Swedish economist and author (born 1952)

Klas Eklund (born 16 July 1952) is a Swedish economist and author.

==Early life and education==
Eklund was born in Kvarngärdet, Uppsala as the son of the actor couple Bengt Eklund (1925–1998) and Fylgia Zadig (1921–1994). He went to high school in Stockholm, but also spent his senior year at Wausau Senior High in Wisconsin, USA. He completed a BA degree in economics from the Stockholm School of Economics, where he later completed a Licentiate degree. He also has a degree in economic history and Russian from the Stockholm University.

==Career==
Since January 2018, Klas Eklund is the Senior Economist of the law firm Mannheimer Swartling. From 1982 until 1990, Eklund was employed in the Swedish Ministry of Finance, where he finally held the position of deputy under-secretary of state, and in the Prime Minister's Office, where he was an economic policy adviser and speechwriter to the PM. He was one of the closest collaborators of Kjell-Olof Feldt, the then Minister of Finance, and was seen as one of the leading modernisers of the Swedish Social Democratic party. He has chaired several government commissions, including the Swedish Productivity Advisory Panel and "The commission to enhance the efficiency of the public sector". Eklund was also the secretary of a joint effort from the labour movement to write a strategic vision of the future beyond the welfare state (1989). He has served as an economic policy adviser to the European Commission, and participated in an international expert group which in 2009 published a plan for China's climate policy.

* Task A *
Name every person mentioned in the Klas Eklund biography other than Eklund himself.
* Task B *
Please continue the Klas Eklund biography from its last sentence.

* Entries shown *
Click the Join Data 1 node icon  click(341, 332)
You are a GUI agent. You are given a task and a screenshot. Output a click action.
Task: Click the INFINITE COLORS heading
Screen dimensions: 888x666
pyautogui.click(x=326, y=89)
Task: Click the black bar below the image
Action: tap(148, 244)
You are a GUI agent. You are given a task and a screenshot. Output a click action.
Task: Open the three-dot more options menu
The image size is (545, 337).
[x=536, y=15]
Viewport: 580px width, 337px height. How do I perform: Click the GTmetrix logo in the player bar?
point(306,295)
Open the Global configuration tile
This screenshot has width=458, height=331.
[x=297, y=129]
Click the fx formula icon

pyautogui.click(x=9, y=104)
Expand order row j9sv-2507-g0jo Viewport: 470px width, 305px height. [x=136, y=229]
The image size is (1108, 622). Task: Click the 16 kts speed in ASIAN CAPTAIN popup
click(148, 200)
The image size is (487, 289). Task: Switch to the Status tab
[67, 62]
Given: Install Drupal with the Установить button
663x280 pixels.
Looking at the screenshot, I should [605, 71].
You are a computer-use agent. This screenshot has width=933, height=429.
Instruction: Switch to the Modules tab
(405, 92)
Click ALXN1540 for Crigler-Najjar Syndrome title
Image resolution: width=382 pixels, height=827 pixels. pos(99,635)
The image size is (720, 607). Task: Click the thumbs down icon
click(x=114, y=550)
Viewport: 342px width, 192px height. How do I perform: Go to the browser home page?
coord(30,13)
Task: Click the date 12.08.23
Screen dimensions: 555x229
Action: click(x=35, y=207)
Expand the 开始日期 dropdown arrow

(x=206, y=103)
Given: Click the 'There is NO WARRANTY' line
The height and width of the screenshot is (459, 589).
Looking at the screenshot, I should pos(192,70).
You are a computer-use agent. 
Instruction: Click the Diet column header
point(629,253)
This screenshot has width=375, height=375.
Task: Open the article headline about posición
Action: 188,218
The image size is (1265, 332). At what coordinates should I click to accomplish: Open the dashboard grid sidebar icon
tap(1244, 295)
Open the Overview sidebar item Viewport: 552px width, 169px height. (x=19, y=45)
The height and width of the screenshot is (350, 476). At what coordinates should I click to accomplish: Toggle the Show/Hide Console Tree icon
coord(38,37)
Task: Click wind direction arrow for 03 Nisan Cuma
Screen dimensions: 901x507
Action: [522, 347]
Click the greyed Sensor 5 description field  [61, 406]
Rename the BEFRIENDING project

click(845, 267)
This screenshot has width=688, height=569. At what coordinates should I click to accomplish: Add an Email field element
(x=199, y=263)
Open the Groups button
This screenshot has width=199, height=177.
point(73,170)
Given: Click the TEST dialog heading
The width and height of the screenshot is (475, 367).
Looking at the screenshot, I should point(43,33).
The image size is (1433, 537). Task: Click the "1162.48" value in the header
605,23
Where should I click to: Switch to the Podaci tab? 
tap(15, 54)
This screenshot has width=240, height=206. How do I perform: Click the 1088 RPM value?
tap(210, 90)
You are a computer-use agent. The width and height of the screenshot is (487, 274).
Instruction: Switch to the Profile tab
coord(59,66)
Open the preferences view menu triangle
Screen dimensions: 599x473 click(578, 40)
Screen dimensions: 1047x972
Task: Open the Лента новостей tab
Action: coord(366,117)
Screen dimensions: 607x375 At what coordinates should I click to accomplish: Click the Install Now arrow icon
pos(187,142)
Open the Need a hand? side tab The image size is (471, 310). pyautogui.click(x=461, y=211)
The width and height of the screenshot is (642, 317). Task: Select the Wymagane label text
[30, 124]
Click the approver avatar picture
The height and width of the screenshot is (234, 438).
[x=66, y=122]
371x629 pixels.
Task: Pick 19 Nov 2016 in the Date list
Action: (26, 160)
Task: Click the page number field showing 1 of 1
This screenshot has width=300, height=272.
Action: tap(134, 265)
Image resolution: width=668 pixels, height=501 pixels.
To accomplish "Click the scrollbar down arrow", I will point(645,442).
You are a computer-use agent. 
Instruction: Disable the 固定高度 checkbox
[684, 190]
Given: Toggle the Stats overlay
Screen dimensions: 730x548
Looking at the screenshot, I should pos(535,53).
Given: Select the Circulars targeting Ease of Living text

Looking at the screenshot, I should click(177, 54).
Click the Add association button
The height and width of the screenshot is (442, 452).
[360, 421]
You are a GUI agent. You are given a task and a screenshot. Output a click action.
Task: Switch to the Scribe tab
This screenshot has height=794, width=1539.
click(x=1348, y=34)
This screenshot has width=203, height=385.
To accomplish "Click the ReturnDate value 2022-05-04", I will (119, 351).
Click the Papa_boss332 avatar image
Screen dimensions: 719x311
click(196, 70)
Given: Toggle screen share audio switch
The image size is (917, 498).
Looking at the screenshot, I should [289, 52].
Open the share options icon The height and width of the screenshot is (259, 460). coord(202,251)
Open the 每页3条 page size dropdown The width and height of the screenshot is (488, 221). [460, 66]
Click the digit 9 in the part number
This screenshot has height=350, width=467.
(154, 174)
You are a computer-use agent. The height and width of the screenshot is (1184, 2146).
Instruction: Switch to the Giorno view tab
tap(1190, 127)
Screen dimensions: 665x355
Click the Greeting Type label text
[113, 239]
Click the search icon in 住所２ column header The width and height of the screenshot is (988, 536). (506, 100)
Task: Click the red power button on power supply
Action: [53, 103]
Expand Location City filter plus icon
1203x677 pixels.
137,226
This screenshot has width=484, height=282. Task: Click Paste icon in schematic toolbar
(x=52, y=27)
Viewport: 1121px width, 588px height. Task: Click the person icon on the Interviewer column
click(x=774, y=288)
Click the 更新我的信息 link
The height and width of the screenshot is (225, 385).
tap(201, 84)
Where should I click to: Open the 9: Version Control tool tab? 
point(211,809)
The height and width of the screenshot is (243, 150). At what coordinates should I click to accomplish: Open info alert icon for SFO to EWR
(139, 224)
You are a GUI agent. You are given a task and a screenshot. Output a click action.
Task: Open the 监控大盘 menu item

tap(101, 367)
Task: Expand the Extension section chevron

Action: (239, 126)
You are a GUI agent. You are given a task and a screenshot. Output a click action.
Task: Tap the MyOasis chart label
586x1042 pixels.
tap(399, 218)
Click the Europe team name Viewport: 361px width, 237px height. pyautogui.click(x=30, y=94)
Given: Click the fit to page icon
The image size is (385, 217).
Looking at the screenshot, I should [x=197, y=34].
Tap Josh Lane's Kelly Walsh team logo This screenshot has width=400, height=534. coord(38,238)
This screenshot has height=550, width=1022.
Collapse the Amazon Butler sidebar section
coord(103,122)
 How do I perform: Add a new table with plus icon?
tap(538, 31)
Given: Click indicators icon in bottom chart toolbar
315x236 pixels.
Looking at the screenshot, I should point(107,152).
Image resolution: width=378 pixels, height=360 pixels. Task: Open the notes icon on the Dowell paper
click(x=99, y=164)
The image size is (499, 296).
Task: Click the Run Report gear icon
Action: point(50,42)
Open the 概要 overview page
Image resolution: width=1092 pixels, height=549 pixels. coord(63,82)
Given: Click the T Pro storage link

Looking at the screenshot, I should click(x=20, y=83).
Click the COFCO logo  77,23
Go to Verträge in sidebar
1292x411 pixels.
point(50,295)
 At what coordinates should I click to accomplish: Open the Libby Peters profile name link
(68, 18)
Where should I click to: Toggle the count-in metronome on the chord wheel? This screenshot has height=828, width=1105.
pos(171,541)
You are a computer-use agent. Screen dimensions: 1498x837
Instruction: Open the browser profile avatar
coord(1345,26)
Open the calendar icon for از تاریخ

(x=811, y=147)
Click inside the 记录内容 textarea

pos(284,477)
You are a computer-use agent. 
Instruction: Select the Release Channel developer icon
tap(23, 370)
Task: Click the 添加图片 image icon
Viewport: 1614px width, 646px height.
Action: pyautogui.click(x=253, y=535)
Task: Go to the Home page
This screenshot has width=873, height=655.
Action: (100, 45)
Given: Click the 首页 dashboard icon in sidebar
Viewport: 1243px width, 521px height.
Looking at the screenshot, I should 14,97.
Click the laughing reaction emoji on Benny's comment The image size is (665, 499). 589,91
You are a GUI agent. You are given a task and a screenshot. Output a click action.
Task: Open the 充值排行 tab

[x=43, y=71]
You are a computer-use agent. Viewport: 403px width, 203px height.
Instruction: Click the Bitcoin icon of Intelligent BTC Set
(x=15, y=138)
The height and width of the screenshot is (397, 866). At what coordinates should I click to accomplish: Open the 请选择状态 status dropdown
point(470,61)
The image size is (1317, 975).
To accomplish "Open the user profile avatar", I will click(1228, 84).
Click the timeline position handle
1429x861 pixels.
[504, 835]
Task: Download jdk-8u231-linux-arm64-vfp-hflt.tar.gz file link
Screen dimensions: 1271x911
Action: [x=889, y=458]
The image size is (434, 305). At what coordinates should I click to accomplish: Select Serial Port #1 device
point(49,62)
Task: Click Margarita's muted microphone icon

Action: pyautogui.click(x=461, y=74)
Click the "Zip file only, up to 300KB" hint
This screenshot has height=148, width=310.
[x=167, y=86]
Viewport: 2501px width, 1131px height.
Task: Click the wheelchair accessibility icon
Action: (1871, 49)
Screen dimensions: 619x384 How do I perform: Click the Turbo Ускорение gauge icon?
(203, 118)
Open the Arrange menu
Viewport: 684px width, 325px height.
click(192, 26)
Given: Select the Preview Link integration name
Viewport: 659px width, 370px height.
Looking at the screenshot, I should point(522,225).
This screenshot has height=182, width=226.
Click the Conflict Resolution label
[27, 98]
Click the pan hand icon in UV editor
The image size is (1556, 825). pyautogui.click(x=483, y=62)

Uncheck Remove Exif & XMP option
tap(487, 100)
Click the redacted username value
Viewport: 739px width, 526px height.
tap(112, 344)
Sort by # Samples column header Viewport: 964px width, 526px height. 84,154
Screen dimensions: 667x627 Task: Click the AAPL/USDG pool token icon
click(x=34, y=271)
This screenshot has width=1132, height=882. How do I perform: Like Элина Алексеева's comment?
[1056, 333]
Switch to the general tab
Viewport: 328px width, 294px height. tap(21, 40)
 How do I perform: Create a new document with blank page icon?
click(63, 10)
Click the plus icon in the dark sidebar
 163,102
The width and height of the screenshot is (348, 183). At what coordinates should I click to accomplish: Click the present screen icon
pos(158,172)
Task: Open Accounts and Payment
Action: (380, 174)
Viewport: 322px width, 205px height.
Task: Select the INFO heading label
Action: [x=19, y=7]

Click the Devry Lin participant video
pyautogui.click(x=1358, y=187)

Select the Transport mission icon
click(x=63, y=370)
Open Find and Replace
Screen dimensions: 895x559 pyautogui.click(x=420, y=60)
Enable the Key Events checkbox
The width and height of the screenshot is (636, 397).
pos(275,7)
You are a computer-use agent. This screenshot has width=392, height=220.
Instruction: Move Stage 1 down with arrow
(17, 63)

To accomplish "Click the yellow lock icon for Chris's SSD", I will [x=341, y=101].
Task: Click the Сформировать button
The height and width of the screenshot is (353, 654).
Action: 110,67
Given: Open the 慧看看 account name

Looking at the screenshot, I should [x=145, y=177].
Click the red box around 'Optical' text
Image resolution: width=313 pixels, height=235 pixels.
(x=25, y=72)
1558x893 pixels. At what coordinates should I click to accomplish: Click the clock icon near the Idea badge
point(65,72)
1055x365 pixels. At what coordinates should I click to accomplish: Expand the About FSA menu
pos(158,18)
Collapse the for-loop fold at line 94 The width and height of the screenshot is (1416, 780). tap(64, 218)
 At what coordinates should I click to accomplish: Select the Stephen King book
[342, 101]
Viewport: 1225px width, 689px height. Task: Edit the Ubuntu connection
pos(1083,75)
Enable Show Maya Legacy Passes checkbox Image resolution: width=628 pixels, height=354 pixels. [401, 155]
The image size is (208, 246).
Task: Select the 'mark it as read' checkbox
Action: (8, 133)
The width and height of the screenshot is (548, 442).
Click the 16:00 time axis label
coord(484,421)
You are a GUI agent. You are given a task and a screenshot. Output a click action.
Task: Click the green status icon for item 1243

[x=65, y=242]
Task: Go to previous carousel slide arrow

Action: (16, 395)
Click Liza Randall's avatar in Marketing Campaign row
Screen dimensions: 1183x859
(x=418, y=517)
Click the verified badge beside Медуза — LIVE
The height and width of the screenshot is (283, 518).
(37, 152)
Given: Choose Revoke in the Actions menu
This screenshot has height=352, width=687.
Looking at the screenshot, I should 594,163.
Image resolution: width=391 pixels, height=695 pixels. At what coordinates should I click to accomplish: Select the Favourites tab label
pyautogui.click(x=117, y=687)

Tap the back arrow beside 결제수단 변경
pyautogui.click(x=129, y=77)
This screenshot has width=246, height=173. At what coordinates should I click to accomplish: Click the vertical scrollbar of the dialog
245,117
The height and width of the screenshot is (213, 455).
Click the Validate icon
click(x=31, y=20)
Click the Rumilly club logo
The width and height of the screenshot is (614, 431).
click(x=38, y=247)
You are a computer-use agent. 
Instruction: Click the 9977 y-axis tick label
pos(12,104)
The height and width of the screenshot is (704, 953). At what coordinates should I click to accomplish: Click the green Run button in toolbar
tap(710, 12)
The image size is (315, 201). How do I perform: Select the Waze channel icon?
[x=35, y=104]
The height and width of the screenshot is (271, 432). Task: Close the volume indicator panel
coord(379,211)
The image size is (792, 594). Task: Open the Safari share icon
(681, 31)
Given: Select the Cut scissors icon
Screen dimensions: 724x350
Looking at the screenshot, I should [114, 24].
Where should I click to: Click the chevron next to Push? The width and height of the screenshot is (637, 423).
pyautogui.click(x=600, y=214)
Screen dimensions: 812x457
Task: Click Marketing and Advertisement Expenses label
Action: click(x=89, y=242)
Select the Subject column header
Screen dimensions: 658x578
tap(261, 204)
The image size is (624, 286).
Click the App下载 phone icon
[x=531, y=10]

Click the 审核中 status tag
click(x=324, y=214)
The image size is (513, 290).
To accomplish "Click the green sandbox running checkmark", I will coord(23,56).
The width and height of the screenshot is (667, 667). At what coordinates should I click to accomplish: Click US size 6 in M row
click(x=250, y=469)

* Your response A *
Bengt Eklund, Fylgia Zadig, Kjell-Olof Feldt

* Your response B *
From 1994 to 2007 he was the chief economist of Skandinaviska Enskilda Banken, one of the largest banks in Scandinavia. From 2007 to 2015, he was the bank's Senior Economist. From 2016 to 2017 he was SEB's Sustainability Economist. In 2009, he was appointed adjunct Professor of economics, University of Lund. He is on a number of boards including the Sixth General Pension Fund, and Mistra, a government-funded foundation for environmental research. In 2011, he was appointed member of the Swedish government's "Commission for the Future", chaired by the Prime Minister. In 2015 he chaired another Government commission on the future of the labour market.

In 2010, Eklund received the first Jacob Palmstierna award for economic writing. In 2012 he was ranked the most influential person in Sweden as regards sustainability issues. He was also selected as a member of the Royal Swedish Academy of Engineering Sciences IVA. In 2017, he was awarded His Majesty the King's gold medal for "outstanding services as an economist".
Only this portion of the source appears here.